Des chantiers sur l’interopérabilité et la sécurité, lliés au NFC et au HTML5, coordonnées à Sophia Antipolis

L’équipe européenne du W3C, basée à Sophia Antipolis, est  mobilisée pour assurer la coordination technique du dossier. L’initiative est en effet soutenue par le projet européen HTML5Apps, qui vise à combler le fossé entre les applications web et les applications natives, et menée sous pilotage de l’ERCIM (the European Research Consortium for Informatics and Mathematics), qui constitue le pilier européen du W3C, hébergé par INRIA.

Stéphane Boyera vient d’animer à Lille, le 26 novembre, une session « web payments » lors de la rencontre Inria Industrie sur les « Technologies du Web ». Il décrypte les challenges spécifiques à relever:

  • les porte-monnaies électroniques: « Depuis plusieurs années a émergé le concept du porte-monnaie électronique, outil unique pour payer a la fois en magasin et sur le Web, dans lequel on stocke tout ses moyens de paiements, voire d’autres choses comme des coupons de réduction et des cartes de fidélité. Le premier a mettre en oeuvre ce concept a été Paypal, le le dernier’né qui a fait beaucoup de bruit en septembre dernier est Apple Pay, et il y a une ribambelle de compétiteurs dont Google, Amazon, etc. Aujourd’hui tout ces acteurs réalisent que l’adoption au niveau utilisateur est très faible du fait du manque d’interopérabilité. Vous ne pouvez payer qu’a seulement quelques endroits avec un portefeuille particulier, et ce même si le marchand supporte des moyens de paiements qui sont dans votre portefeuille, comme votr carte Visa. Tout en se livrant a une compétition féroce, l’ensemble des acteurs sont aujourd’hui convaincus qu’ils doivent travailler ensemble pour développer le nombre d ‘utilisateurs et l’adoption. Le passage par une couche de standardisation qui assurera l’interopérabilité est quasi-obligatoire, et c’est ce a quoi nous nous intéressons.«
  • La sécurité: « tous les acteurs  sont aujourd’hui convaincus que le mode de transaction basé sur l’échange des données de cartes de crédit sur le web est totalement inapproprié. Le groupe de travail s’intéresse donc à ce sujet en regardant notamment les paiement à base de jeton a usage unique (token-based payment en anglais), qu’utilise Apple pay par exemple, et les paiements poussés par l’utilsateur (en anglais push-based payment) utilisé par Paypal par exemple – ce n’est plus le marchand qui fait une requête à votre banque, c’est vous qui indiquez a votre banque de payer un marchand donné pour un montant donné. L’authentification de l’utilisateur est aussi un vrai problème: l’utilisation des logins et mot de passes est insuffisante pour des transactions financières et on s’intéressera a des solutions d’authentification plus fortes de type biometrie, cryptage et certificat etc. »

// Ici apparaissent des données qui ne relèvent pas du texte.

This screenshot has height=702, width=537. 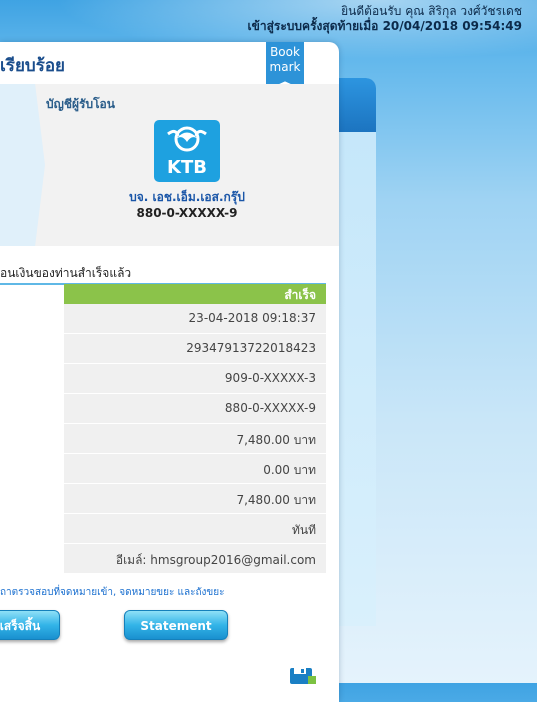 I want to click on recipient-account: 880-0-XXXXX-9, so click(x=187, y=213).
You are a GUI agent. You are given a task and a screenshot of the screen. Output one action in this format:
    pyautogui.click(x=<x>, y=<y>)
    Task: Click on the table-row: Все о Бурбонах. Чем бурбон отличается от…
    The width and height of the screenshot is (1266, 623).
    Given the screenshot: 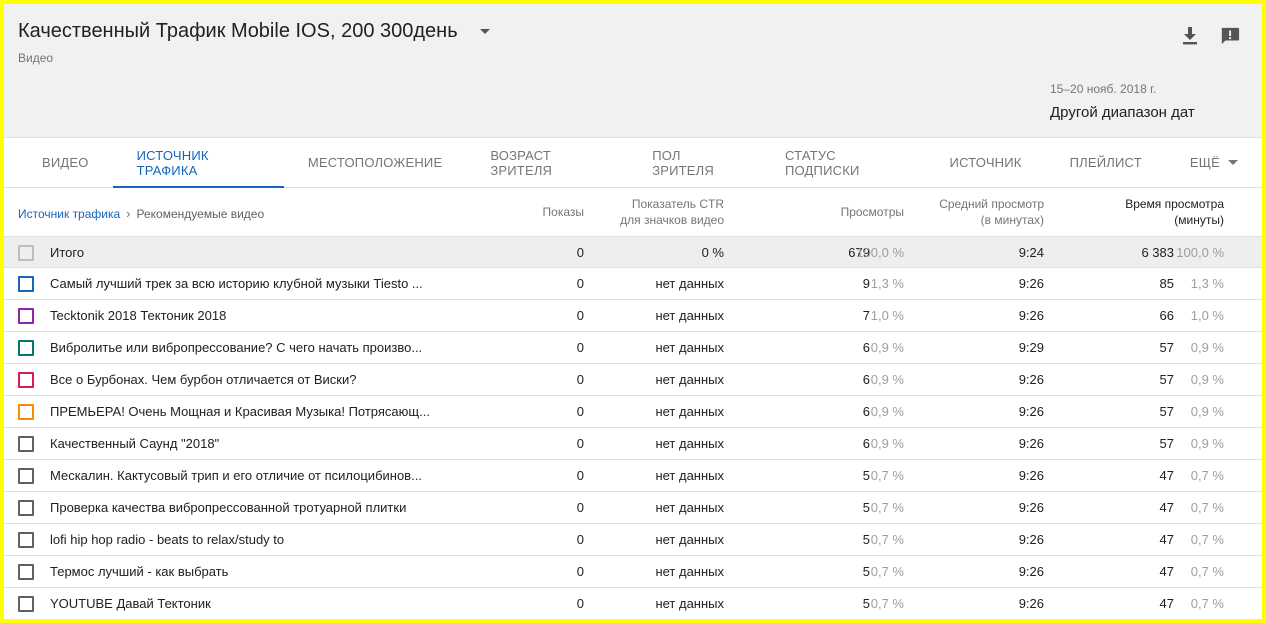 What is the action you would take?
    pyautogui.click(x=633, y=379)
    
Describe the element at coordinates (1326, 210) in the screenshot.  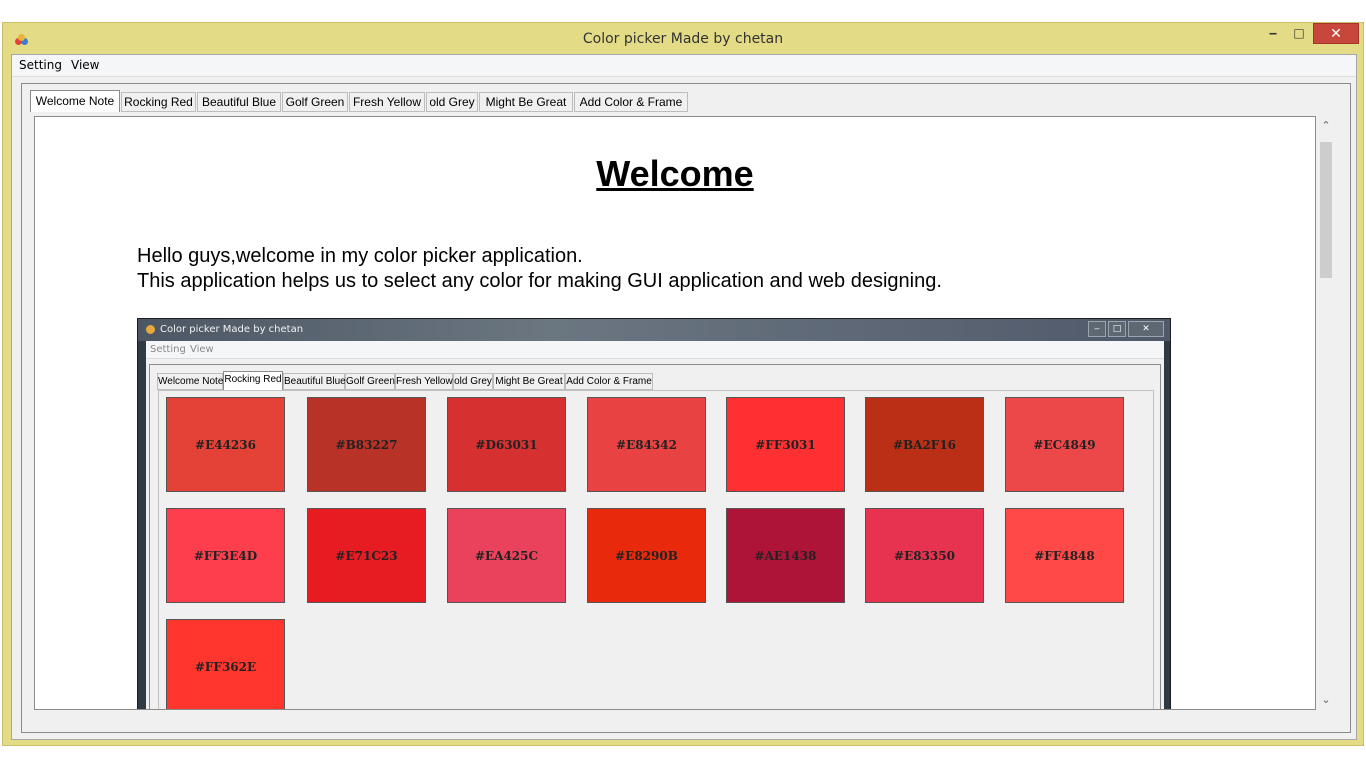
I see `scroll-thumb` at that location.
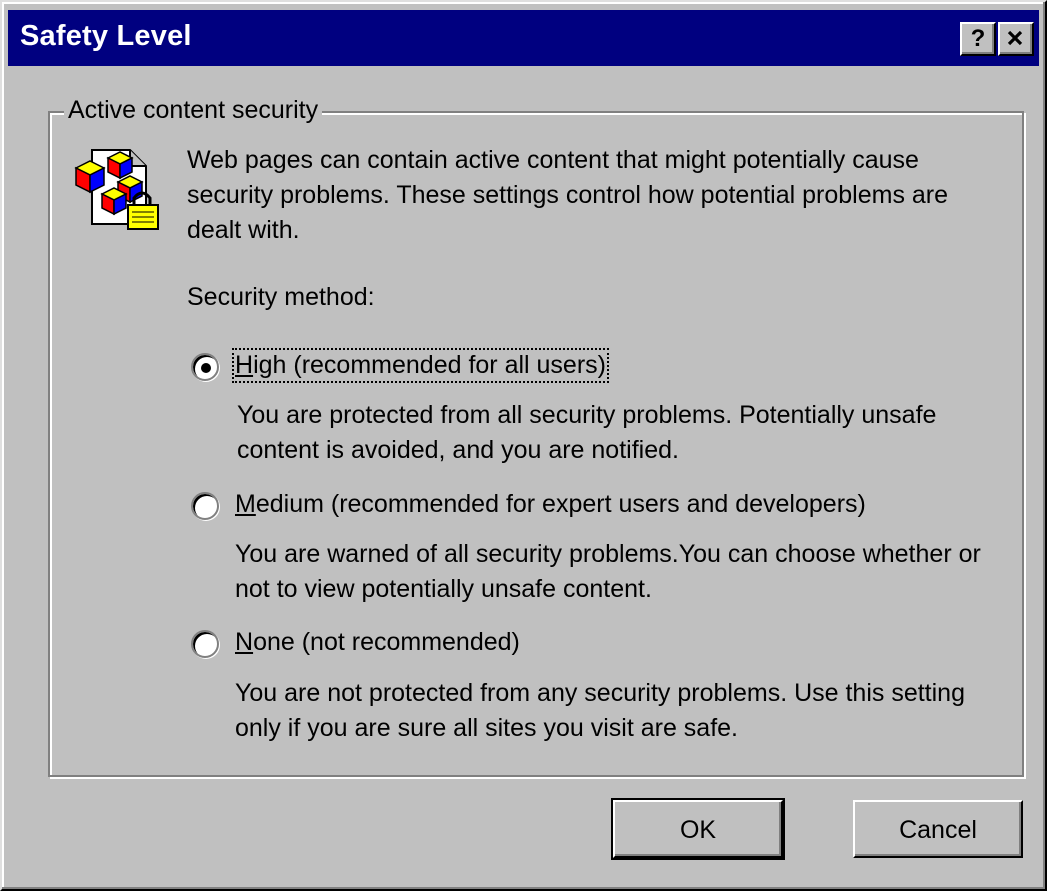 Image resolution: width=1047 pixels, height=891 pixels. I want to click on accel-key-n: N, so click(244, 642).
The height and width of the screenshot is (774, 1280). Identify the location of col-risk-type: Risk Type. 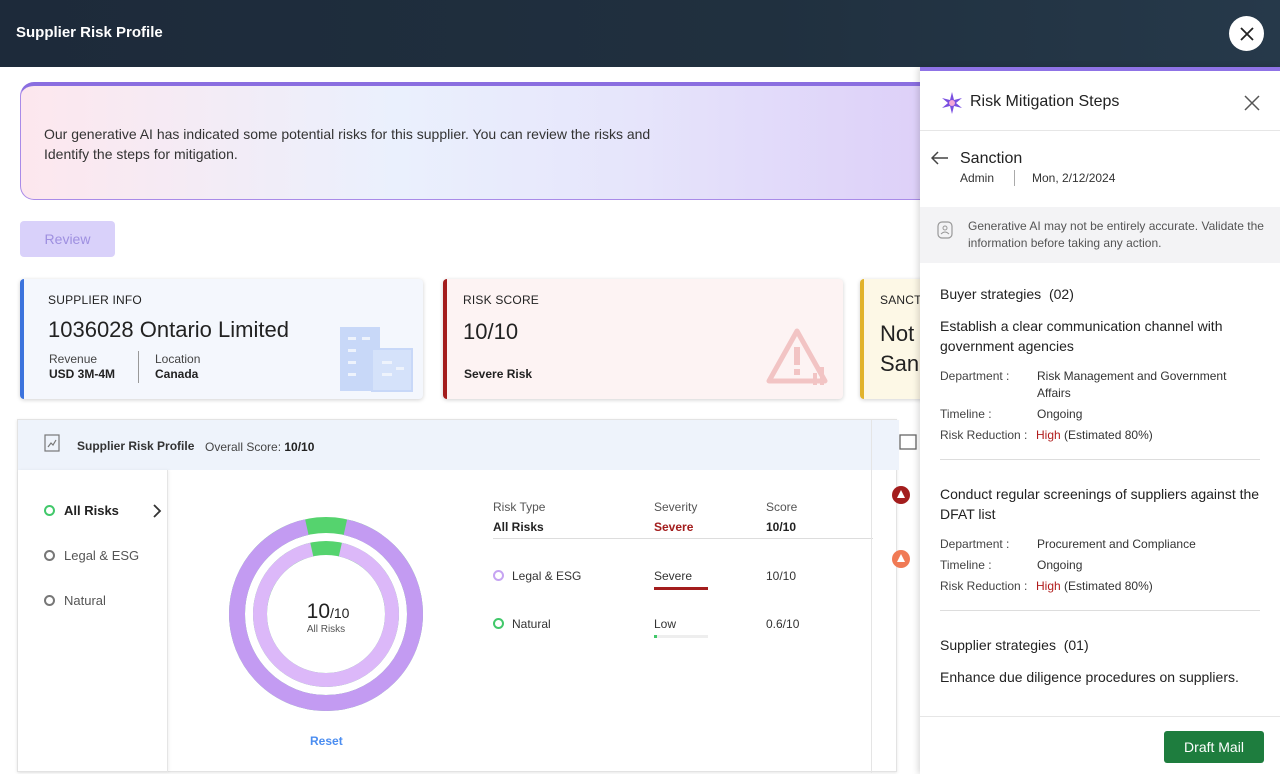
(520, 507).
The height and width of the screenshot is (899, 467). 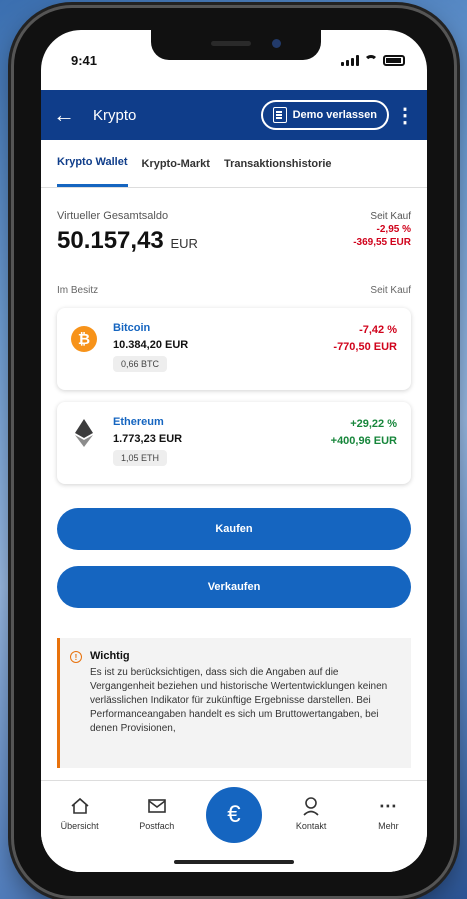 What do you see at coordinates (390, 290) in the screenshot?
I see `holdings-since-label: Seit Kauf` at bounding box center [390, 290].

Des discussions se poursuivront au sein du W3C à différents niveaux :

  • Les récents ateliers de travail du W3C sur la cryptographie, l’authentification, les jetons matériels et les paiements Web.
  • Les groupes de travail sur la cryptographie Web et sur la communication en champ proche (Near Field Communications – NFC).
  • Le groupe communautaire sur les paiements Web, un forum communautaire de discussion sur les pré-standards.

En parallèle, la Commission européenne, qui finance le projet, discute actuellement de nouvelles réglementations sur notamment l’ouverture du marché des e-paiements, les droits et obligations des différents fournisseurs de services, etc.